Ninety percent of snake bites in cats involve the head and legs. Body bites from poisonous snakes usually are lethal.

In the United States there are four poisonous varieties: cottonmouth moccasin, rattlesnakes, copperheads and coral snakes. The diagnosis of poison snake bite is made by the appearance of the bite, the behavior of the animal and identification of the species of snake. (Kill it first if possible.)

PIT VIPERS (RATTLESNAKES, MOCCASINS, COPPERHEADS)

Identify these species by their large arrow-shaped heads, pits below and between the eyes, elliptical pupils, rough scales and the presence of fangs in the upper jaws.

The bite: There are two puncture wounds in the skin (fang marks). Signs of local reaction appear quickly and include sudden severe swelling, excruciating pain, redness and hemorrhages in the skin.

Behavior of the animal: Signs and symptoms depend on the size and species of the snake, location of the bite and amount of toxin absorbed. The first signs are extreme restlessness, panting, drooling and weakness. These are followed by diarrhea, collapse, sometimes seizures, shock and death in severe cases.

CORAL SNAKE

Identify this snake by its rather small size, small head with black nose and vivid-colored bands of red, yellow, white and black--the red and yellow bands are always next to each other. Fangs are present in the upper jaw.

The bite: There is less severe redness and swelling at the site of the bite, but the pain is excruciating. Look for the fang marks.

Behavior of the animal: Coral snake venom primarily is neurotoxic (destructive to nerve tissue). Signs include vomiting, diarrhea, urinary incontinence, paralysis, convulsions and coma.


Except for the coral snake, all poisonous species in North America are pit vipers. Note the elliptical pupil, pit below the eye, large fangs and characteristic bite.
--Rose Floyd

TREATMENT OF SNAKE BITES

First identify the snake and look at the bite. If the snake is nonpoisonous, cleanse and dress the wound as described later in this chapter (see Wounds). If it appears that the cat has been bitten by a poisonous snake and if you are within 30 minutes of a veterinary hospital, transport at once (see Handling and Restraint).

If unable to get help within 30 minutes, follow these steps:

1. KEEP THE CAT QUIET

Venom spreads rapidly if the cat is active. Excitement, exercise, struggling--all these increase the rate of absorption.

2. If the bite is on the leg, apply a constricting bandage (handkerchief or strip of cloth) between the bite and the cat's heart. You should be able to get a finger beneath the bandage; loosen the bandage for five minutes every hour.

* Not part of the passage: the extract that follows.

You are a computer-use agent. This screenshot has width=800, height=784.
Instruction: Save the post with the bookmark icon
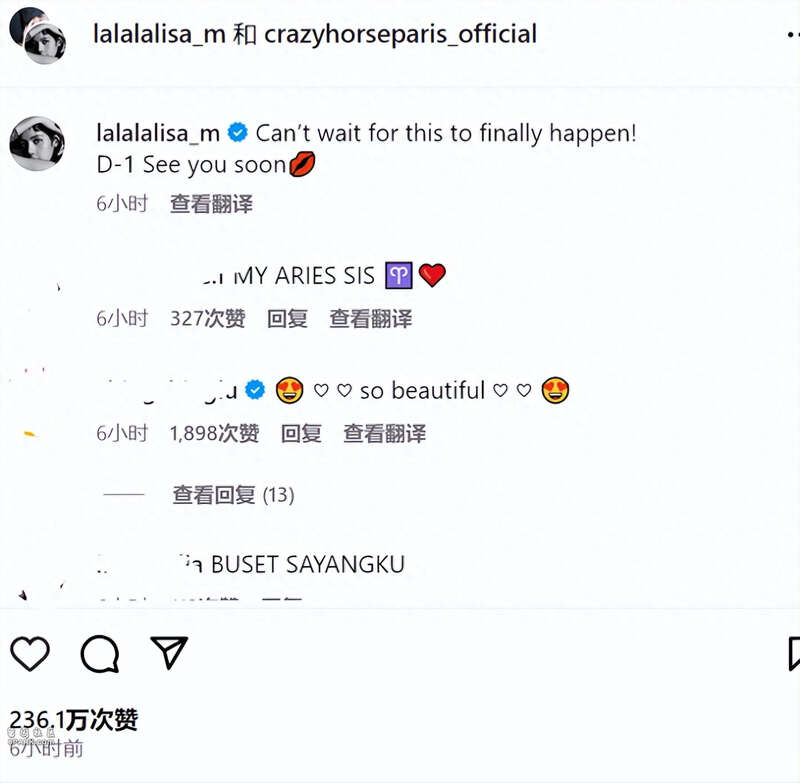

Figure 1.14 Poisonous snake bite, showing an extensive face wound after loss of devitalized tissue.

3. Do not wash the wound because this will increase venom absorption.

4. Do not apply ice because this does not slow spread and can damage tissue.

5. Do not make cuts over the wound or attempt to suck out venom. This usually is not successful, and you could absorb venom.

Proceed to the veterinary hospital. Further treatment involves intravenous fluids, antivenoms, antihistamines and antibiotics.